The crowd broke and fled in wild disorder, as Ho Chung turned from the window. With Moy Yen’s dying scream ringing in his ears, he strode rapidly towards Quong Lung’s abode, whither he had been preceded — during his interview with Moy Yen — by Wau Shun, who acted as “bully” at the establishment on Waverley Place. He was one of the most dangerous highbinders in Chinatown, for he was backed by the full weight of Quong Lung’s power; moreover, no man knew what he intended, or where he was looking, because of his atrocious squint. At present he was undergoing a severe castigation of words from Quong Lung, and writhing under the lash of his master’s scorn.
“So; thou art not ashamed to take the wages of a man, and to run like a woman, Wau Shun! Doubtless, thy constant association with the women thou hast in keeping has turned thy blood to milk. Ho Chung is but a boy beside thee in years.”
“Nay, Compeller, I am here in thy best interests, for Ho Chung will arrive presently, and I am come to protect thee.”
“Protect me! Does the jackal protect the lion?”
“Nay, Most Powerful; but there is a killing forward, and thy honorable hands must not be soiled with blood.”
“Oh! And why didst thou not do thy office at thy post, my considerate jackal? Thou hadst thy fangs with thee.”
“I could not use powder and lead, Great Master, for fear of killing Moy Yen.”
“Were thy knife and hatchet blunt, then?”
“Ho Chung’s wrath was terrible to behold, Quong Lung; even the crowd fell back before it — for he is tall and strong, and he appeared to be demented.”
“It is plainly to be seen that thy courage is no better than that of the women in thy charge. And to talk to me of blood! — and killing! As though a Master of Accidents hath any need to imbrue his hands in vulgar things! But stay in the room, and keep thy arguments of powder and lead in readiness lest they should be needed.”
He walked down the passage, and bolted the barricade across it; it was a flimsy affair of latticed slats, and would readily yield to the pressure of a man’s shoulder — but there was a thread stretched across the passage a foot in front of the barricade, which Quong Lung facetiously named “The Thread of Destiny.”
Returning to the room, which was brilliantly illuminated, he threw the door open, so that he should be plainly seen by any one entering the passage; and leaning carelessly against the door-post, he smoked awhile in silence.
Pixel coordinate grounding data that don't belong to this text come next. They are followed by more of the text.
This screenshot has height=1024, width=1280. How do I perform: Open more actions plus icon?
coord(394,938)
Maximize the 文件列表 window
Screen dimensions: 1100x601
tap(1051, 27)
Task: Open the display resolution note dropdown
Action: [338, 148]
Presently, he opened the door leading into the street by pressing on a spring, and calmly awaited events.
He had scarcely completed these details, when Ho Chung flung himself into the passage, brandishing a knife in his hands.
“Thou villain, Quong Lung!” he shouted, “thank the Gods, I have found thee!”
As Ho Chung put his weight against the barricade, he broke the thread in front of it, and a hundred-weight of iron descended on his head from a trap in the ceiling of the passage, and killed him instantly.